Putting the social and survival instinct aside, and assuming a disaster was large enough where organisations would look to AWS and Azure to quickly rebuild their environments, what could these providers do to avoid running out of capacity?
“Sure, I know what you will say “the cloud offers infinite capacity,” but we all know that isn’t true, and at some point, there is a limit to that capacity, even if it is very high,” Khnaser adds.
If the disaster was large enough to, say, affect the East Coast of the United States, and therefore push customers to redeploy their systems on AWS, Khnaser assumes they can take the following measures, provided that organisations decide to deploy on a particular region or two:
• I would assume that AWS would immediately inventory instances and services that they are consuming, which are not critical and can be shut down to allow incoming organisations to power on and use services.
• I would almost guarantee that AWS’ Spot instances would immediately be powered off, and there are a lot of those spot instances available. This would free up a significant amount of extra capacity on short order.
• Depending on the severity of the outage or expected resource usage, Amazon.com (being one of the bigger consumers of AWS) would also power down certain services and instances that serve the affected area, considering that business would be affected.

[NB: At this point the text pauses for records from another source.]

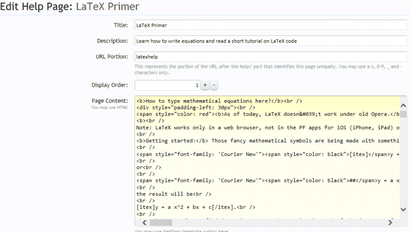The width and height of the screenshot is (411, 232).
Task: Click the vertical scrollbar thumb in Page Content
Action: coord(403,114)
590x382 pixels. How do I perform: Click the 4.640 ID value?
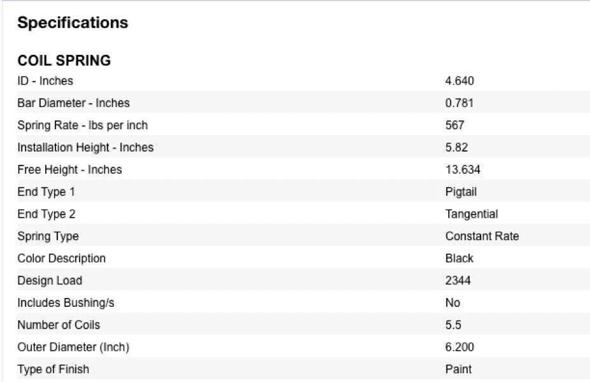pos(460,81)
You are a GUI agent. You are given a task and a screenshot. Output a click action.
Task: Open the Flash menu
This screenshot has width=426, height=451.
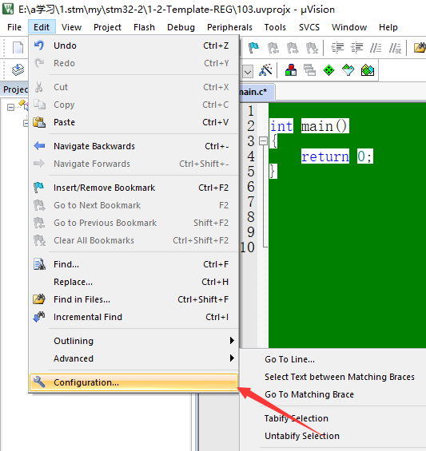point(144,27)
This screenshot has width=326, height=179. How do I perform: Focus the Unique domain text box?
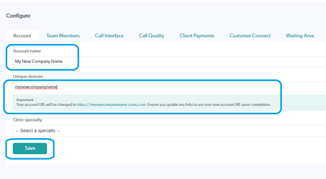click(170, 87)
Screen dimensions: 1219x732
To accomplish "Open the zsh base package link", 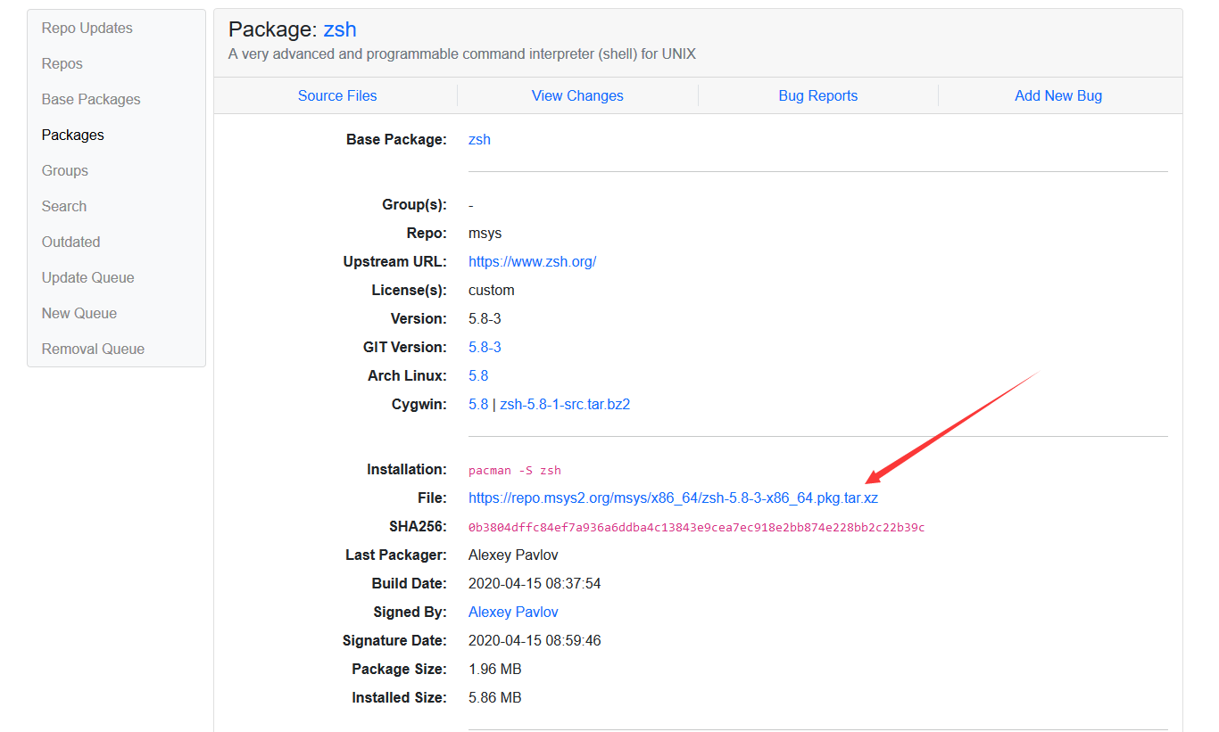I will click(479, 139).
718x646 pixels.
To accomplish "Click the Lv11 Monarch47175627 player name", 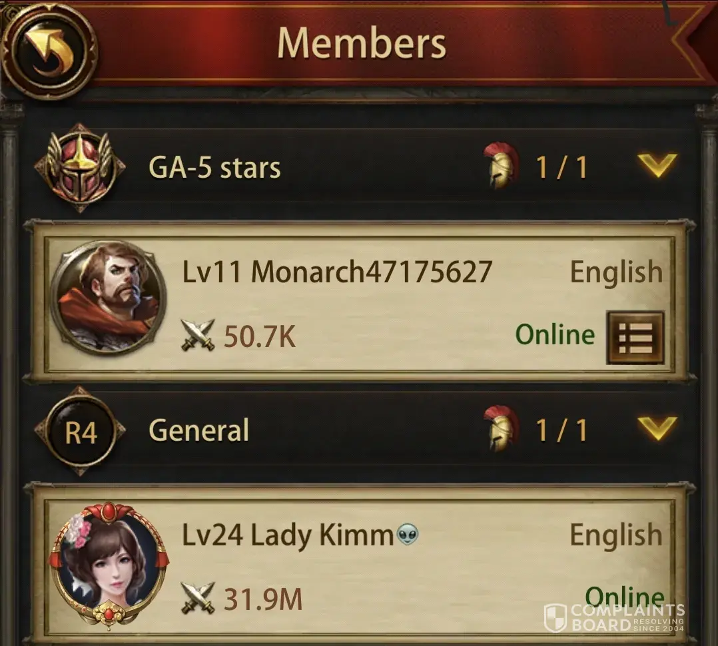I will [337, 272].
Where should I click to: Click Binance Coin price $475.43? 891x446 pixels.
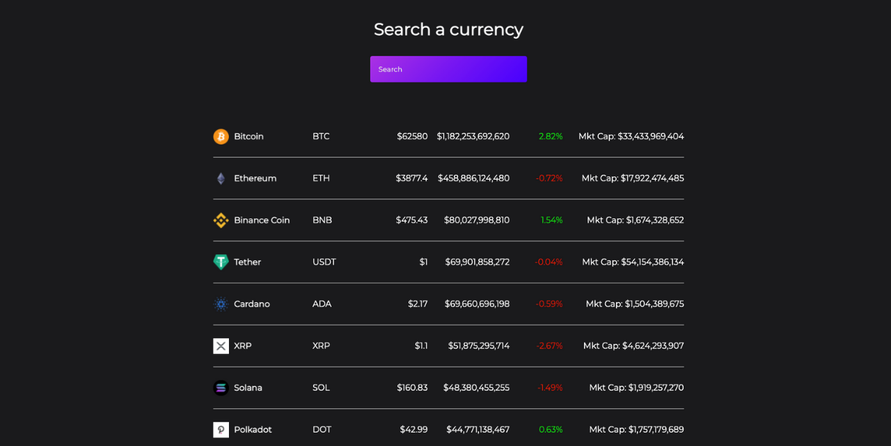[411, 220]
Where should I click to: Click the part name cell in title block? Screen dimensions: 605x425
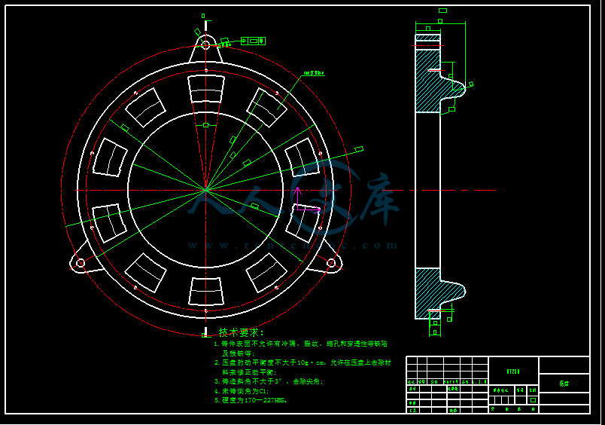564,383
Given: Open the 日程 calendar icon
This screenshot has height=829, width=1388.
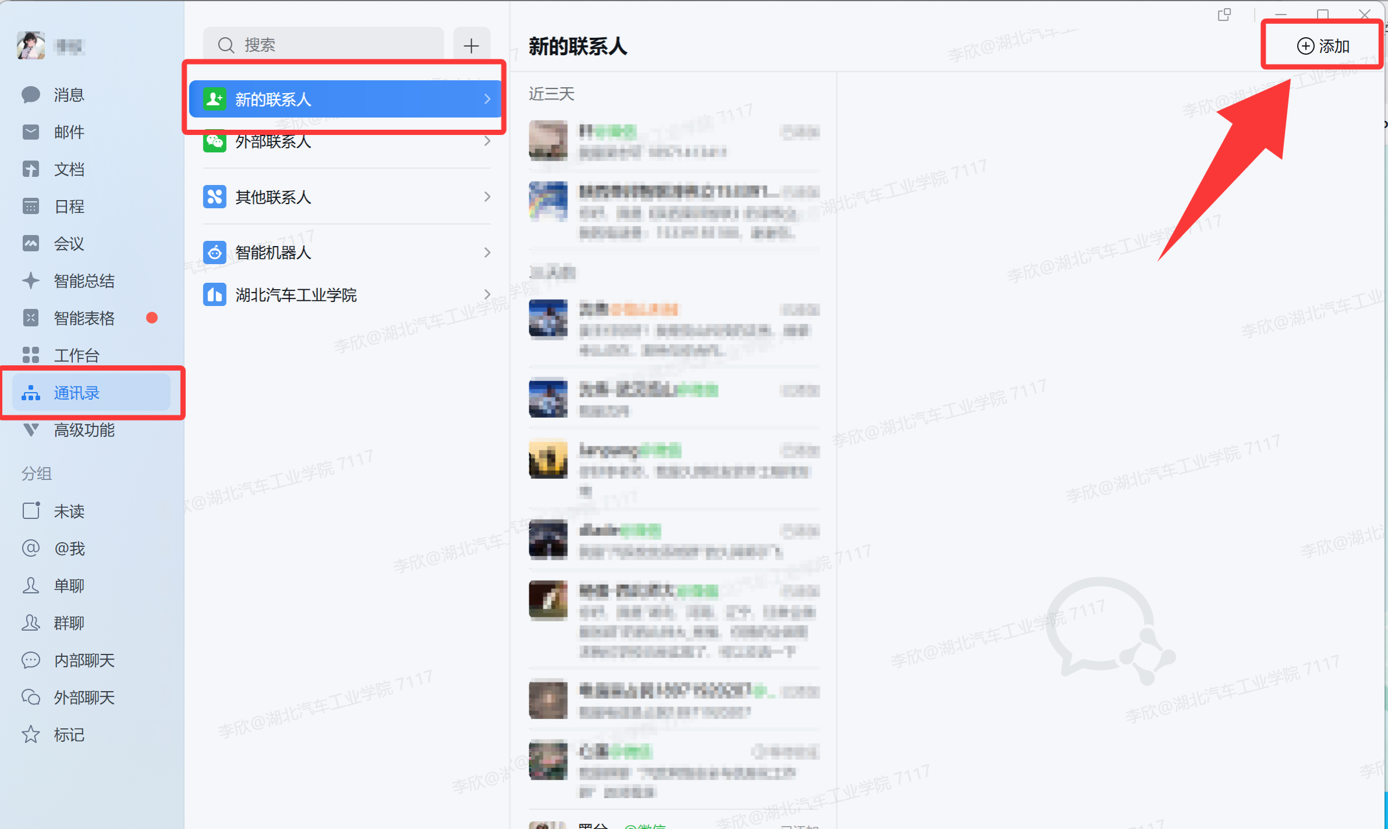Looking at the screenshot, I should (x=31, y=207).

If not power down, it would at least reduce the number of instances, as their business would inevitably be affected and, therefore, they would not need that capacity.
• If need be, I would also suspect that AWS would contact clients on the platform, asking them to shut down non-critical instances or reduce instances, if possible.
• As a final resort, I would not be surprised if AWS, facing capacity “drought,” would consider helping organizations deploy on another cloud provider’s infrastructure, similar to how airlines will leverage each other in times of need.
Of course, that is a final desperate measure, but if the disaster is that grave, I am sure the greater good would be put forth.
But, what would Azure do?
“Well, for the sake of not being repetitive, they can adopt very similar measures,” Khnaser adds. “They can also reduce the instances consumed by their other businesses (XBOX comes to mind immediately).”
Khnaser’s analysis is based on a disaster the industry has not yet seen, while not considering the social factor.
“In the event of that perfect storm, I think that the cloud service providers still have better options at their disposal than what would be available to enterprises not leveraging the cloud today,” he concludes.